- Sep 24, 2015
Not really. Tarantulas universally are quite simple to maintain. Most species could survive in a plastic box with a few holes in the top and a water dish.I'm new to the tarantula world but old in the tooth with snakes. I simply do not subscribe to the view that there is a beginner species and a subsequent scale of species.
Provided you have researched fully the husbandry needs, along with the potential speed and damage a species is capable of, then there is no such thing as beginner or advanced. What makes a species "advanced" is its specific husbandry and environmental needs. Provided they are catered for, then any species is simple - it just needs food! The hard part is providing its environment and as long as the keeper has fully researched that and provided what's needed, everything else is simple.

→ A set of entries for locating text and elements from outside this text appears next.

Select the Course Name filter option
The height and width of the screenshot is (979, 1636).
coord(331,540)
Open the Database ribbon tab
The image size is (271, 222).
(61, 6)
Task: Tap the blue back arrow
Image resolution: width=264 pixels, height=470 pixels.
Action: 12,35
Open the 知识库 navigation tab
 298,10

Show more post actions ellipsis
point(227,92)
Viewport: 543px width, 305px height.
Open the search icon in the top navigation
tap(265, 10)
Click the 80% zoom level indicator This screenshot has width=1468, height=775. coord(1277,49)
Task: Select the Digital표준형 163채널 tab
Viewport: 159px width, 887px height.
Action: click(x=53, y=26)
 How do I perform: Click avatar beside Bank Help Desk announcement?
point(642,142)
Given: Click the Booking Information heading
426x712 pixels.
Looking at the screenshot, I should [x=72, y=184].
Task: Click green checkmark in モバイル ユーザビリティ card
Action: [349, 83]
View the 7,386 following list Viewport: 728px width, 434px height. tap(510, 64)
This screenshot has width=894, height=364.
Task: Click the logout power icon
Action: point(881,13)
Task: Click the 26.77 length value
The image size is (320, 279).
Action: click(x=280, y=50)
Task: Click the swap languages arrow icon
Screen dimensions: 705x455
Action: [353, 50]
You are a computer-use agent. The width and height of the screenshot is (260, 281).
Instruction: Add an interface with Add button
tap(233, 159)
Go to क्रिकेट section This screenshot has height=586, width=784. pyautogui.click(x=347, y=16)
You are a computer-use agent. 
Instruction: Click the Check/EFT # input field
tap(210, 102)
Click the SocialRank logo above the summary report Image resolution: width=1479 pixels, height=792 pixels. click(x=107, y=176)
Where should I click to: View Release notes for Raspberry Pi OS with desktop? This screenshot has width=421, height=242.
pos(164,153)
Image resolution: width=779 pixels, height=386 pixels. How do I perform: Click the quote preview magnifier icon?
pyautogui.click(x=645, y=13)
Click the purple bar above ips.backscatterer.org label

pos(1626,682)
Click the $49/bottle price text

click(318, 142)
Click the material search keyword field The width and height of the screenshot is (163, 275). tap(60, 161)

I have a mixture of old and new world spiders, having started keeping them in November. All of mine are feeding and molting. I've rehoused my O sp negros without any issues.
Ts are not pets. They are wild animals. As long as you know that, and what each species' temperament is, there is no reason why an old world should be seen as not for beginners.
I am sure this post will attract plenty of face palm, thumbs down etc etc but there we go!
Husbandry does not equate to a species being advanced or not. As its negligible in its differences.
Venom is a multiplying factor. Speed and defensiveness is the main factor. Some genera have terrible venom, but they are generally laid back spiders. Like Poecilotheria. So they arent as high on the list as something that is both more venomous and defensive/skittish. Lile Stromatopelma or Cyriopagopus.
For someone new to spiders, a laid back new world is always best. Not necessary, but best.